> YOUR TASK
From the entries below, return exactly the lines beginning at the one that contains "Click the 오로라" and ending at the one that contains "Click the separator", both of them included, and only those lines.

Collected data entries:
((
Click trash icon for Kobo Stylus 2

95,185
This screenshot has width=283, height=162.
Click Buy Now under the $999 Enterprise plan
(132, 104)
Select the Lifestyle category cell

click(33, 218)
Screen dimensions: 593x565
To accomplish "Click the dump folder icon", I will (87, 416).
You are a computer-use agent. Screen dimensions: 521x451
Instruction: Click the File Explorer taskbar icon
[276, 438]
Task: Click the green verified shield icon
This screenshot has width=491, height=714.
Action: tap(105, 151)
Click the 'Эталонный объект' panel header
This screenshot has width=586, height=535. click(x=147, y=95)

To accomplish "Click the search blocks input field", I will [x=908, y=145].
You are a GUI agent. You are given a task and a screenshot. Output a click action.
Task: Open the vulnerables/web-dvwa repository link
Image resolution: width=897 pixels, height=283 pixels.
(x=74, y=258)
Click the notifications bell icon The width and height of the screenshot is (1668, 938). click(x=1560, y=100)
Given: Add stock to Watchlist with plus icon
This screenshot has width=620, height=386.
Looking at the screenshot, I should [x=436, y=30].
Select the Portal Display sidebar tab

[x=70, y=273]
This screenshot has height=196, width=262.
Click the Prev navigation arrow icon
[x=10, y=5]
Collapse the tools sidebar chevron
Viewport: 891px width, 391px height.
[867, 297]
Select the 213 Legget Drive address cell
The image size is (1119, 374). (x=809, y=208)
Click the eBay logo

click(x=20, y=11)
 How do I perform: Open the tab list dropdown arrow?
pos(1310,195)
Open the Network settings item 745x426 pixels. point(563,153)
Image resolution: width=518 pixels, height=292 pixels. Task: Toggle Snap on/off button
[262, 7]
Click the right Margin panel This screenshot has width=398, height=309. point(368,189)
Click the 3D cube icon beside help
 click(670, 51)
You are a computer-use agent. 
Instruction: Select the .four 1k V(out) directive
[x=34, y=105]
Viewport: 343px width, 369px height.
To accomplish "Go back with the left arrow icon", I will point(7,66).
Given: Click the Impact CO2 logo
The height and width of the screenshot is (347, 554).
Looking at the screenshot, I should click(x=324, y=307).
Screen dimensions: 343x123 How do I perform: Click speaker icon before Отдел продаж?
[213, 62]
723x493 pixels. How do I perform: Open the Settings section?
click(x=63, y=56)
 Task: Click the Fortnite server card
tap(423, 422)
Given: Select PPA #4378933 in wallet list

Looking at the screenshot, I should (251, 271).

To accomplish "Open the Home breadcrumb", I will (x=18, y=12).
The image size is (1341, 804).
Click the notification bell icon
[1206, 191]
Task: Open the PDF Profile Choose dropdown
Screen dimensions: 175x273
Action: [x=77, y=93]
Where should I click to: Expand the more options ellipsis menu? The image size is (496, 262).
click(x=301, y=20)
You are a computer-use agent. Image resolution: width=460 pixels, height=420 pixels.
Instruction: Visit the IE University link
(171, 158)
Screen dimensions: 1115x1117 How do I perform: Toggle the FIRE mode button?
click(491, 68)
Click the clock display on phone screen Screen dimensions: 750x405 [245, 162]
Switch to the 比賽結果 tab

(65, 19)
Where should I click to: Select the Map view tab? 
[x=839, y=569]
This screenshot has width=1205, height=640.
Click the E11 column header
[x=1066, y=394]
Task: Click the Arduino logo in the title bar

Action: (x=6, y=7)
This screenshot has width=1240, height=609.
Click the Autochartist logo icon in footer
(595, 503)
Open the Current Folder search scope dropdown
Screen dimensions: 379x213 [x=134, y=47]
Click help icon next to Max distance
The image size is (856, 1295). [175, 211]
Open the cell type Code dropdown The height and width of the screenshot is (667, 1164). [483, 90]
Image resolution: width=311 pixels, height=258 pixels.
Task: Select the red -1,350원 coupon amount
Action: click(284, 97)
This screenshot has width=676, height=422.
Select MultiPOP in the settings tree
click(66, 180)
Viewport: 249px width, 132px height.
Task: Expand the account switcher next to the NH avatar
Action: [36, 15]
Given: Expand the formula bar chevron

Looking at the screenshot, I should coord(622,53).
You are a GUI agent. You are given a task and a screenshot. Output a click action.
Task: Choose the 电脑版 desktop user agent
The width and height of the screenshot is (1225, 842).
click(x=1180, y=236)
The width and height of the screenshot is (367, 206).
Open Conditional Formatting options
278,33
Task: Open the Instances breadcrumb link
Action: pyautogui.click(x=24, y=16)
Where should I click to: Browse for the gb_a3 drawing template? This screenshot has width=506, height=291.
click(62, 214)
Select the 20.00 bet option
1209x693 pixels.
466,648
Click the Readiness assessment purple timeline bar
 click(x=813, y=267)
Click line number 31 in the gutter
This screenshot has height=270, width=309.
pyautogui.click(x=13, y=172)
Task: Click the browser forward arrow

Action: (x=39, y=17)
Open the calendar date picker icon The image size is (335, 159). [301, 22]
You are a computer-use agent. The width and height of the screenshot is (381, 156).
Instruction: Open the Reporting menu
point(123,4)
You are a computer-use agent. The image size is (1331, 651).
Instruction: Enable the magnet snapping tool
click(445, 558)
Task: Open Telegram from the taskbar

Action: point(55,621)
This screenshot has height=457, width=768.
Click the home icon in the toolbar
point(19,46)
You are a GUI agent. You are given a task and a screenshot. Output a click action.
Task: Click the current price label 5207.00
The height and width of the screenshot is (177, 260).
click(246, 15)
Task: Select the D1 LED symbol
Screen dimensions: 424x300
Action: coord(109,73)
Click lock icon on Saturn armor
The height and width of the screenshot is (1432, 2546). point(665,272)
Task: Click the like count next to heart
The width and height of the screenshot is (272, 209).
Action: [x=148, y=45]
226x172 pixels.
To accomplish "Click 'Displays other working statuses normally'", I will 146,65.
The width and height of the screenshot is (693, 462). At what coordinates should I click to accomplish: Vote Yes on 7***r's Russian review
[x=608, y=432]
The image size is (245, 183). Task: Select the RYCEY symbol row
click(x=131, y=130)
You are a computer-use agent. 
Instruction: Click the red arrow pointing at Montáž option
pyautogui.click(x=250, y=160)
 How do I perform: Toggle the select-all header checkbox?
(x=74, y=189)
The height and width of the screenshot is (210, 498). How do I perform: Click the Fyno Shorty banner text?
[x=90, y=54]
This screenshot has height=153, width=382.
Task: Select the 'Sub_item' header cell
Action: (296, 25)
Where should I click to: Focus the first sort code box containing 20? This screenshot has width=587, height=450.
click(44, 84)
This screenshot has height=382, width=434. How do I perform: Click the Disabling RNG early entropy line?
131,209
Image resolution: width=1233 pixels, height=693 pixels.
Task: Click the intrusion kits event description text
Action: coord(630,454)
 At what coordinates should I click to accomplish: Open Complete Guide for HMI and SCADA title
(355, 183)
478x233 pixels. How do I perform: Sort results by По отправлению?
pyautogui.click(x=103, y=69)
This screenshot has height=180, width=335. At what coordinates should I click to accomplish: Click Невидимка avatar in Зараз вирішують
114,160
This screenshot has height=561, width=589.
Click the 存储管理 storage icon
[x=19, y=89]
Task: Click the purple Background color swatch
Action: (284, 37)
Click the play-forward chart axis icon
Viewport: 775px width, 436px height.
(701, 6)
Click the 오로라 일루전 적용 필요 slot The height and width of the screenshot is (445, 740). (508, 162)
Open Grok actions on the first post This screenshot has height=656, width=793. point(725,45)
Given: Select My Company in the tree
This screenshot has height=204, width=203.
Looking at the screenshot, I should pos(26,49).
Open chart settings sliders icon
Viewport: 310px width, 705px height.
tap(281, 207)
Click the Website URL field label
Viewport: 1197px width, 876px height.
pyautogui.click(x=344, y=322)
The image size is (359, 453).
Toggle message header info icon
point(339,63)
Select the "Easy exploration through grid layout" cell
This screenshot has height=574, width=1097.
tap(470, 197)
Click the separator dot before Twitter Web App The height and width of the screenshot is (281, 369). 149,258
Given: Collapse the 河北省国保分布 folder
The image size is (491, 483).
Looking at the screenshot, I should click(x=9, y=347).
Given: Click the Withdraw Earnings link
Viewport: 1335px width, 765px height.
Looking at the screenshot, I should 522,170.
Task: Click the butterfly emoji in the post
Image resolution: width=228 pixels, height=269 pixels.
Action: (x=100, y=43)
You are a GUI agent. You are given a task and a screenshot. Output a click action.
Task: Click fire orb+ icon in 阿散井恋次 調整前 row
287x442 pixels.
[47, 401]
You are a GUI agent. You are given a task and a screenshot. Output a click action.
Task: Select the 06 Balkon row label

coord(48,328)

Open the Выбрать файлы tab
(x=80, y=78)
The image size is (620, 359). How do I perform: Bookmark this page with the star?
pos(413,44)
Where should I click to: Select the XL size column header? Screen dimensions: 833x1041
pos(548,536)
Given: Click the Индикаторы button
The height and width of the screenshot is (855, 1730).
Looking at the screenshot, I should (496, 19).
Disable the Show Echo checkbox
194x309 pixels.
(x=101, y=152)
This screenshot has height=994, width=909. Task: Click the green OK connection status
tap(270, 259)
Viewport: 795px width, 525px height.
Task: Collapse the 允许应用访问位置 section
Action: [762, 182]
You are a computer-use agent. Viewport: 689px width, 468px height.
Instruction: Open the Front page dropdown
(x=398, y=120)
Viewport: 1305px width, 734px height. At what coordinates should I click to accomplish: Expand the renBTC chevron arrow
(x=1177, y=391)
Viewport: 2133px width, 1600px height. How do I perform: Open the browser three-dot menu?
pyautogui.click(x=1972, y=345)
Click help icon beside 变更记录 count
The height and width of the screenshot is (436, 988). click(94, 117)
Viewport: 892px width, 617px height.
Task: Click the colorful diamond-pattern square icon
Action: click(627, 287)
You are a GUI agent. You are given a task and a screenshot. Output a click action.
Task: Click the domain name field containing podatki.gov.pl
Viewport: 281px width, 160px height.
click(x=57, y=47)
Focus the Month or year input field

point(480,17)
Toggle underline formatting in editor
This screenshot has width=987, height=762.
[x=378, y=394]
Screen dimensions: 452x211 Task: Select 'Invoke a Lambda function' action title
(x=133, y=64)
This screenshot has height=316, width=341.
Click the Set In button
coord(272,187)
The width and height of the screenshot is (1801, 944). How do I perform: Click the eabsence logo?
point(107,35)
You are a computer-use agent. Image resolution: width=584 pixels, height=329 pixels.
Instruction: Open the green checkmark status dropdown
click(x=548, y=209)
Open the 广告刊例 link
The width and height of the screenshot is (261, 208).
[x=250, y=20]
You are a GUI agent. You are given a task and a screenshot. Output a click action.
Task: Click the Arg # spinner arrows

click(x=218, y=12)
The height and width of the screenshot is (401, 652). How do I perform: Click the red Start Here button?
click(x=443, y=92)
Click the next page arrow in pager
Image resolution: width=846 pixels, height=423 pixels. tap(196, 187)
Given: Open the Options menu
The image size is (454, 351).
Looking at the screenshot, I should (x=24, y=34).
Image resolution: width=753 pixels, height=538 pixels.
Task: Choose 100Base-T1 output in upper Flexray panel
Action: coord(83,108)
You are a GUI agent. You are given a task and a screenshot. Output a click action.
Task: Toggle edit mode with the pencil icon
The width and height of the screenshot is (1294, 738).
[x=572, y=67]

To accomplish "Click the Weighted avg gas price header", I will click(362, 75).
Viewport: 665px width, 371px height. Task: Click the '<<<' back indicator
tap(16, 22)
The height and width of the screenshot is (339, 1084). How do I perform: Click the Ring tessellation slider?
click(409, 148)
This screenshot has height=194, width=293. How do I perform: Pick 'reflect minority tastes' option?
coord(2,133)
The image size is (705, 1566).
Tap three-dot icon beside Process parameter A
))
> RESPONSE FOR THIS EXERCISE
Click the 오로라 일루전 적용 필요 slot The height and width of the screenshot is (445, 740). (508, 162)
Open Grok actions on the first post This screenshot has height=656, width=793. point(725,45)
Given: Select My Company in the tree
This screenshot has height=204, width=203.
Looking at the screenshot, I should pos(26,49).
Open chart settings sliders icon
Viewport: 310px width, 705px height.
tap(281, 207)
Click the Website URL field label
Viewport: 1197px width, 876px height.
pyautogui.click(x=344, y=322)
The image size is (359, 453).
Toggle message header info icon
point(339,63)
Select the "Easy exploration through grid layout" cell
This screenshot has height=574, width=1097.
tap(470, 197)
Click the separator dot before Twitter Web App The height and width of the screenshot is (281, 369). 149,258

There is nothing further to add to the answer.